[Extracted records]
───
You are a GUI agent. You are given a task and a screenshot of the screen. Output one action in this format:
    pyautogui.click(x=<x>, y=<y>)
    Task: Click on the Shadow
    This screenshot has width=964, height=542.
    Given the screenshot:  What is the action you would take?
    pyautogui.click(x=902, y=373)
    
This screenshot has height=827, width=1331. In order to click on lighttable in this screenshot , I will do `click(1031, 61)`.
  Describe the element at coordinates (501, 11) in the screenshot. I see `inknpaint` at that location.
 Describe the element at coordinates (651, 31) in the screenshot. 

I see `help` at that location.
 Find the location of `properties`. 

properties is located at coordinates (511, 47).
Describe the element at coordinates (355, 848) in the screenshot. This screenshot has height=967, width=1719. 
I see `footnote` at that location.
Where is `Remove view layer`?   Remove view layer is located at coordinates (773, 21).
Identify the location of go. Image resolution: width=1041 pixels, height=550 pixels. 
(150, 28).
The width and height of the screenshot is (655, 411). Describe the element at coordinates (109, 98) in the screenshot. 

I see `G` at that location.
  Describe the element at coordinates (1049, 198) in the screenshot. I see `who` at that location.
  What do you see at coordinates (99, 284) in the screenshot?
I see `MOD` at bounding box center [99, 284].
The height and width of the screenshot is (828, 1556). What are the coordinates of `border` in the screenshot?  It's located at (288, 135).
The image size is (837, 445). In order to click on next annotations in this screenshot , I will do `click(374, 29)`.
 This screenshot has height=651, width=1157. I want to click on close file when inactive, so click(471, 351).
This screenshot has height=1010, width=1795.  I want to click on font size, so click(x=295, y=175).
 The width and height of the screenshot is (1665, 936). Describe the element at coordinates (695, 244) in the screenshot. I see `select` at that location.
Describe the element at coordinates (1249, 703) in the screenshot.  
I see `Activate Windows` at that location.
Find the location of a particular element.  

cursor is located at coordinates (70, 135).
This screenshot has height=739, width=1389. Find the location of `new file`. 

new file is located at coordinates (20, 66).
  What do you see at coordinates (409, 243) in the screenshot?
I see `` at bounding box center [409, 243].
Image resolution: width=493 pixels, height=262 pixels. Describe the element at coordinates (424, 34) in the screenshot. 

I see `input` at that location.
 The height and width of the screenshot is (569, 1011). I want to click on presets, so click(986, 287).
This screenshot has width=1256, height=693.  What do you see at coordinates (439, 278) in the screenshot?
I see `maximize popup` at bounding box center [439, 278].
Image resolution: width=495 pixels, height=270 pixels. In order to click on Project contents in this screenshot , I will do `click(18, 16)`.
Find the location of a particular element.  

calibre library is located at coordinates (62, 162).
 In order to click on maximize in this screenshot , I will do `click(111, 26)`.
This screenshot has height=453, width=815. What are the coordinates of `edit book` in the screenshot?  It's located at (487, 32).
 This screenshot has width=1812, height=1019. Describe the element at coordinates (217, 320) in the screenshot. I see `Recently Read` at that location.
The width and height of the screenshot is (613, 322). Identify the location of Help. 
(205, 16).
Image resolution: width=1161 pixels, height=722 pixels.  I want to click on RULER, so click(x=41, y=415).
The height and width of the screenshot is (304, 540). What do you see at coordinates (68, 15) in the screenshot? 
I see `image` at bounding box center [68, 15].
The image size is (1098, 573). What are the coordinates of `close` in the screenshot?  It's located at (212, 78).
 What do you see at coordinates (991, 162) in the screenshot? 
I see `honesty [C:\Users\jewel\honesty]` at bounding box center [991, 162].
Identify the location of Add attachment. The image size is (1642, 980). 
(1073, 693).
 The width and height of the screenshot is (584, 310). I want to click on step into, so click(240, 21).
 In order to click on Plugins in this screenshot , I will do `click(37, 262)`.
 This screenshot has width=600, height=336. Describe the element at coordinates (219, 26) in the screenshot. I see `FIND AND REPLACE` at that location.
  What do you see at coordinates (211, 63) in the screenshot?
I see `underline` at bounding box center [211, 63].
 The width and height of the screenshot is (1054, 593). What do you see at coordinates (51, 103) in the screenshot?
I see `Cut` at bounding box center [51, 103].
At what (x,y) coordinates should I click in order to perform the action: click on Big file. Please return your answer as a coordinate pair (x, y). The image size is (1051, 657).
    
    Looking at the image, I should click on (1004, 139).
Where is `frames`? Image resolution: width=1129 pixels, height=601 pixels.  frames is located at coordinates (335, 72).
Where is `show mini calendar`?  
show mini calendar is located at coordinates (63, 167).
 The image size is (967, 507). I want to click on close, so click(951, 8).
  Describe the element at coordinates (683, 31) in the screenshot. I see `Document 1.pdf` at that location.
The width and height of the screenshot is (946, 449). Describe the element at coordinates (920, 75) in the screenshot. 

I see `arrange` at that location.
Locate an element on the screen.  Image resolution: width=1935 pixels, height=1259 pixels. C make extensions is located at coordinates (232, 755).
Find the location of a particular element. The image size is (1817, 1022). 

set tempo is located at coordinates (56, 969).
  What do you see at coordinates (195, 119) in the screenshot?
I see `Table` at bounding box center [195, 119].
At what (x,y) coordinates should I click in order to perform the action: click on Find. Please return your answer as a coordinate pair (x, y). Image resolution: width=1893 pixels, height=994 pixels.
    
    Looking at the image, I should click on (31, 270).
───
Aim of the exercise =
Update the entries above by replacing every "Find the location of" with "Locate". Keep all other text unchanged.

Full response =
You are a GUI agent. You are given a task and a screenshot of the screen. Output one action in this format:
    pyautogui.click(x=<x>, y=<y>)
    Task: Click on the Shadow
    This screenshot has width=964, height=542.
    Given the screenshot:  What is the action you would take?
    pyautogui.click(x=902, y=373)
    
This screenshot has height=827, width=1331. In order to click on lighttable in this screenshot , I will do `click(1031, 61)`.
  Describe the element at coordinates (501, 11) in the screenshot. I see `inknpaint` at that location.
 Describe the element at coordinates (651, 31) in the screenshot. 

I see `help` at that location.
 Locate `properties`. 

properties is located at coordinates (511, 47).
Describe the element at coordinates (355, 848) in the screenshot. This screenshot has height=967, width=1719. 
I see `footnote` at that location.
Where is `Remove view layer`?   Remove view layer is located at coordinates (773, 21).
Identify the location of go. Image resolution: width=1041 pixels, height=550 pixels. 
(150, 28).
The width and height of the screenshot is (655, 411). Describe the element at coordinates (109, 98) in the screenshot. 

I see `G` at that location.
  Describe the element at coordinates (1049, 198) in the screenshot. I see `who` at that location.
  What do you see at coordinates (99, 284) in the screenshot?
I see `MOD` at bounding box center [99, 284].
The height and width of the screenshot is (828, 1556). What are the coordinates of `border` in the screenshot?  It's located at (288, 135).
The image size is (837, 445). In order to click on next annotations in this screenshot , I will do `click(374, 29)`.
 This screenshot has height=651, width=1157. I want to click on close file when inactive, so click(471, 351).
This screenshot has height=1010, width=1795.  I want to click on font size, so click(x=295, y=175).
 The width and height of the screenshot is (1665, 936). Describe the element at coordinates (695, 244) in the screenshot. I see `select` at that location.
Describe the element at coordinates (1249, 703) in the screenshot.  
I see `Activate Windows` at that location.
Locate a particular element.  

cursor is located at coordinates (70, 135).
This screenshot has height=739, width=1389. Locate `new file`. 

new file is located at coordinates (20, 66).
  What do you see at coordinates (409, 243) in the screenshot?
I see `` at bounding box center [409, 243].
Image resolution: width=493 pixels, height=262 pixels. Describe the element at coordinates (424, 34) in the screenshot. 

I see `input` at that location.
 The height and width of the screenshot is (569, 1011). I want to click on presets, so click(986, 287).
This screenshot has width=1256, height=693.  What do you see at coordinates (439, 278) in the screenshot?
I see `maximize popup` at bounding box center [439, 278].
Image resolution: width=495 pixels, height=270 pixels. In order to click on Project contents in this screenshot , I will do `click(18, 16)`.
Locate a particular element.  

calibre library is located at coordinates (62, 162).
 In order to click on maximize in this screenshot , I will do `click(111, 26)`.
This screenshot has height=453, width=815. What are the coordinates of `edit book` in the screenshot?  It's located at (487, 32).
 This screenshot has width=1812, height=1019. Describe the element at coordinates (217, 320) in the screenshot. I see `Recently Read` at that location.
The width and height of the screenshot is (613, 322). Identify the location of Help. 
(205, 16).
Image resolution: width=1161 pixels, height=722 pixels.  I want to click on RULER, so click(x=41, y=415).
The height and width of the screenshot is (304, 540). What do you see at coordinates (68, 15) in the screenshot? 
I see `image` at bounding box center [68, 15].
The image size is (1098, 573). What are the coordinates of `close` in the screenshot?  It's located at (212, 78).
 What do you see at coordinates (991, 162) in the screenshot? 
I see `honesty [C:\Users\jewel\honesty]` at bounding box center [991, 162].
Identify the location of Add attachment. The image size is (1642, 980). 
(1073, 693).
 The width and height of the screenshot is (584, 310). I want to click on step into, so click(240, 21).
 In order to click on Plugins in this screenshot , I will do `click(37, 262)`.
 This screenshot has width=600, height=336. Describe the element at coordinates (219, 26) in the screenshot. I see `FIND AND REPLACE` at that location.
  What do you see at coordinates (211, 63) in the screenshot?
I see `underline` at bounding box center [211, 63].
 The width and height of the screenshot is (1054, 593). What do you see at coordinates (51, 103) in the screenshot?
I see `Cut` at bounding box center [51, 103].
At what (x,y) coordinates should I click in order to perform the action: click on Big file. Please return your answer as a coordinate pair (x, y). The image size is (1051, 657).
    
    Looking at the image, I should click on (1004, 139).
Where is `frames`? Image resolution: width=1129 pixels, height=601 pixels.  frames is located at coordinates (335, 72).
Where is `show mini calendar`?  
show mini calendar is located at coordinates (63, 167).
 The image size is (967, 507). I want to click on close, so click(951, 8).
  Describe the element at coordinates (683, 31) in the screenshot. I see `Document 1.pdf` at that location.
The width and height of the screenshot is (946, 449). Describe the element at coordinates (920, 75) in the screenshot. 

I see `arrange` at that location.
Locate an element on the screen.  Image resolution: width=1935 pixels, height=1259 pixels. C make extensions is located at coordinates (232, 755).
Locate a particular element. The image size is (1817, 1022). 

set tempo is located at coordinates (56, 969).
  What do you see at coordinates (195, 119) in the screenshot?
I see `Table` at bounding box center [195, 119].
At what (x,y) coordinates should I click in order to perform the action: click on Find. Please return your answer as a coordinate pair (x, y). Image resolution: width=1893 pixels, height=994 pixels.
    
    Looking at the image, I should click on (31, 270).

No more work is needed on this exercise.